3

I was recently playing around with llama_index and llama Hub and found it very easy to be used on my own data set. While this is nice, I cannot expose sensitive data of my organization to external resources (such as OpenAI).

I read there's a new local port called GPT4All, but wasn't able to find how (if any) to introduce a new data into its model.

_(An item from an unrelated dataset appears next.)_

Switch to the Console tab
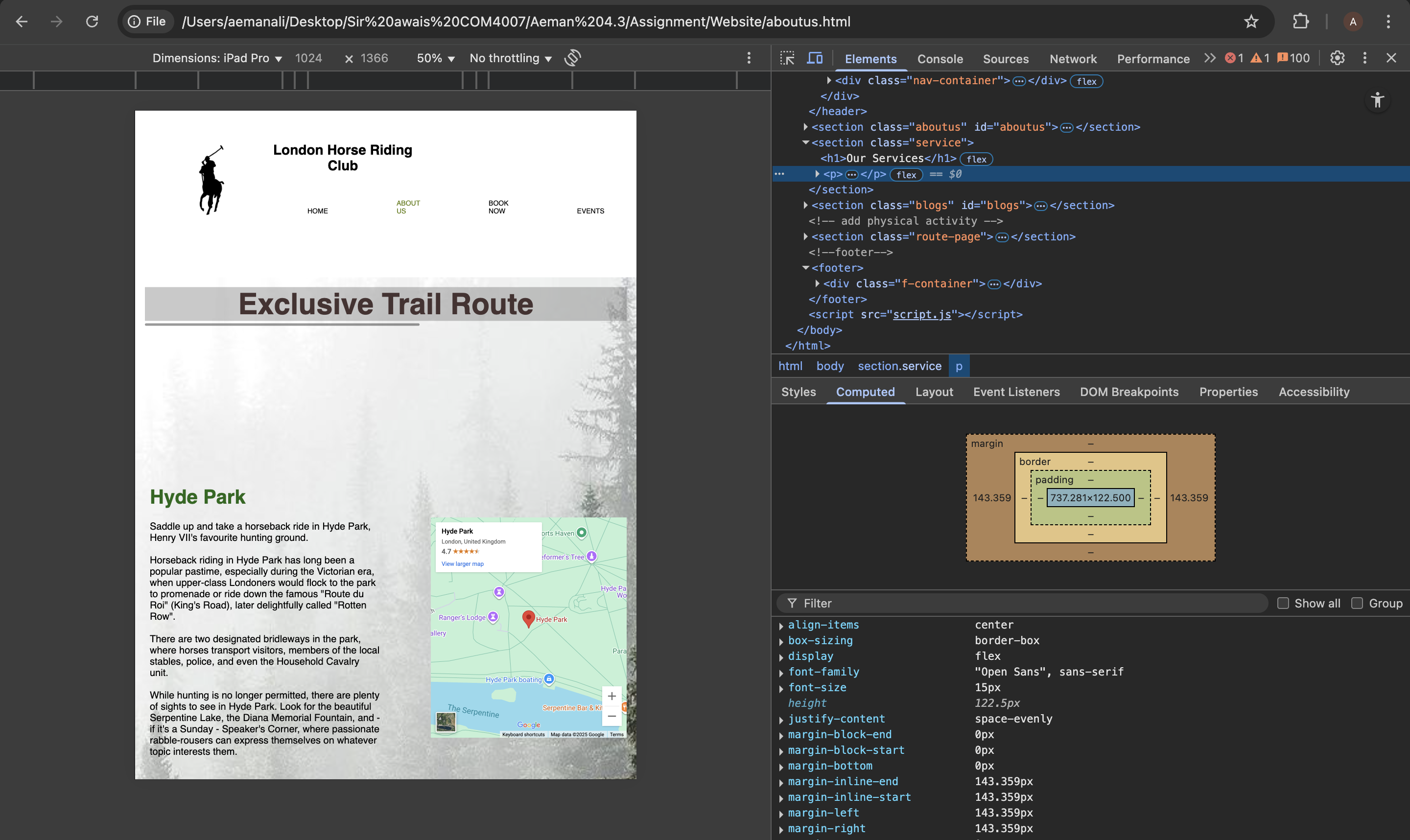point(940,59)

Can someone please recommend of a suitable alternative that can be used really locally?

Ben
  • 199
  • 7
  • introduce new data for domain fine-tuning, instruction fine-tuning or inference? – Franck Dernoncourt Apr 07 '23 at 18:24
  • Not sure what is the difference so I'll put it in my own words: "I'd like to use my own dataset with the capabilities of ChatGPT". e.g. creating a Slack bot that will be "trained" on the data discussed in my organization Slack channels – Ben Apr 07 '23 at 18:27

1 Answers1

1

See the gpt4all issue #374, "How to train the model with my own files". One comment there says:

My understanding is that embeddings and retraining (fine-tuning) are different. If you just want extra info, you can embed, if you want new knowledge or style, you probably need to fine-tune.

which cites: "GPT4All Story, Fine-Tuning, Model Bias, Centralization Risks, AGI (Andriy Mulyar)", § "Fine Tuning Options" (@35:12).

Geremia
  • 111
  • 3